The Center for Breakthrough Medicines and Achilles Therapeutics are partnering to bring Achilles’ therapies to cancer patients in clinical trials.
London-based Achilles will work with the Pennsylvania-based CDMO at CBM's new King of Prussia site. CBM aims to make this site the world’s largest and most advanced single-point facility for cell and gene therapy manufacturing.
The deal between the two will rely on CBM's expertise in developing advanced treatments in order to manufacture Achilles’ precision T-cell therapies for treating solid tumors in cancer patients. The doses will be given to patients in Achilles’ phase 1/2a ongoing clinical trials of non-small cell lung cancer and melanoma patients. Neither company has shared the financial details of the deal as of now.

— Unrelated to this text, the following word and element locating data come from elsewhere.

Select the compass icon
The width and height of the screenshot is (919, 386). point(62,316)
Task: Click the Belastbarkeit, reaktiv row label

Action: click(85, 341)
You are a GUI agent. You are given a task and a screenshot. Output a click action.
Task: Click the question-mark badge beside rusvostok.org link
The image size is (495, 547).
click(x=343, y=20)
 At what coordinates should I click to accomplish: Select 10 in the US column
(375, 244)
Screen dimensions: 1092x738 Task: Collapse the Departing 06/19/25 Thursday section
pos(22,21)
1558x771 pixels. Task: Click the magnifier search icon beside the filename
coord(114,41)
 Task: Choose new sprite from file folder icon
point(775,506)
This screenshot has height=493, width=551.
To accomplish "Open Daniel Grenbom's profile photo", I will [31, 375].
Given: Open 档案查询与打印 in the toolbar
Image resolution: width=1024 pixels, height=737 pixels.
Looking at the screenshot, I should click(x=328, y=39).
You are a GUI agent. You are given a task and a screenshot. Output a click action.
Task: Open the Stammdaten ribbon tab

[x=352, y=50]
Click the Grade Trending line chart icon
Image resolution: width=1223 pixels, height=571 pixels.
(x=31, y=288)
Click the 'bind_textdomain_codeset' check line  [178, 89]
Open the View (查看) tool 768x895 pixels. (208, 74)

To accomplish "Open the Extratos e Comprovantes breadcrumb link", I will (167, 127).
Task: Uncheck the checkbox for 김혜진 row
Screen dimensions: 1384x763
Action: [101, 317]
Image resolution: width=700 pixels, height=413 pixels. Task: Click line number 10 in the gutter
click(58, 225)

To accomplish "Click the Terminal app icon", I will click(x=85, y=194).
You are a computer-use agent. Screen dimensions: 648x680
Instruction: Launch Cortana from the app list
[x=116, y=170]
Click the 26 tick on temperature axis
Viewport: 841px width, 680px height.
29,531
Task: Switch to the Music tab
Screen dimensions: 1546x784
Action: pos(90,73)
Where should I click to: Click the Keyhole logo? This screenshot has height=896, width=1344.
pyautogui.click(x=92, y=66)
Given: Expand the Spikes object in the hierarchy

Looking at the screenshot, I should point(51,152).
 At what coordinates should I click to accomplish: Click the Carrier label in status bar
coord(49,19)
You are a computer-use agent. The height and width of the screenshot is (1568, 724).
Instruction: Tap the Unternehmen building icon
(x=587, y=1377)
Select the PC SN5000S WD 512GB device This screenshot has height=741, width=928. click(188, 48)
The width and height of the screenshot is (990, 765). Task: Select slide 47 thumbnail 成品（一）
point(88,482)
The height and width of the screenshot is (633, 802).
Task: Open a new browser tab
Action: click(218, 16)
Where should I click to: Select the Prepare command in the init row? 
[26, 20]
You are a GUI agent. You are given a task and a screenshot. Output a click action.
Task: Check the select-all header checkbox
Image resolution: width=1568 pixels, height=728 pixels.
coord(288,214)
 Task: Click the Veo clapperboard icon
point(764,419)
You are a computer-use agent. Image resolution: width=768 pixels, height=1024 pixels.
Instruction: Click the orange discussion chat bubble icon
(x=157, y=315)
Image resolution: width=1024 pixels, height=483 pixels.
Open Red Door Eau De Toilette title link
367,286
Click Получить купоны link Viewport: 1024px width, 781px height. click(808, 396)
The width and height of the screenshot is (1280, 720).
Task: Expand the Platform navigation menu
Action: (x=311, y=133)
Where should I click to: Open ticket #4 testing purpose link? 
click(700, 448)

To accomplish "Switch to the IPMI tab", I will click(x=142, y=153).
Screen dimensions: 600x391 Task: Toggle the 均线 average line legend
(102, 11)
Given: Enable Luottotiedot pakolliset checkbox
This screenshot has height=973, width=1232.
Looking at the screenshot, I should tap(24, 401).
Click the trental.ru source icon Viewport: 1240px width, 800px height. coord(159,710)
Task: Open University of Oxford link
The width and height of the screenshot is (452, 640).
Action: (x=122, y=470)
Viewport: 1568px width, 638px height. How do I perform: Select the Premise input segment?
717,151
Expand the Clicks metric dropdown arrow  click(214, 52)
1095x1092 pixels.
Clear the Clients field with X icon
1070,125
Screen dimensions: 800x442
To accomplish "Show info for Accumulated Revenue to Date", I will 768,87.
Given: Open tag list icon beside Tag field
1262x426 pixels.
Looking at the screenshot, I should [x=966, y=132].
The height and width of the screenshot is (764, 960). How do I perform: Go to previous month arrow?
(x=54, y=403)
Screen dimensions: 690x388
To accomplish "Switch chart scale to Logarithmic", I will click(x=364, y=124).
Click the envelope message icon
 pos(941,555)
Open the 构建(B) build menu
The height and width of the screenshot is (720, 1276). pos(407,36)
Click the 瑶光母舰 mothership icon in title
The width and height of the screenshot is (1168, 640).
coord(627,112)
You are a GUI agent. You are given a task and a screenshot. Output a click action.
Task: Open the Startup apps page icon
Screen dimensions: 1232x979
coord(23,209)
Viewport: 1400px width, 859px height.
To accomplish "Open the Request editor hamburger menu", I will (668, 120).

John Lee, head of cell therapy and vice president at CBM said the collaboration will allow Achilles to speed up development of its T-cell product candidate. The flagship candidate targets protein markers on the surface of cancer cells called clonal neoantigens. Achilles has two ongoing phase 1/2 trials: CHIRON, for patients with advanced non-small cell lung cancer, and THETIS, for patients with recurrent or advanced skin cancer.
The deal is also a great fit geographically — Achilles recently opened its U.S. headquarters in Philadelphia.
Achilles estimates that the partnership — the company's first U.S. GMP manufacturing endeavor — will have an initial annual capacity of 150-200 doses at peak production.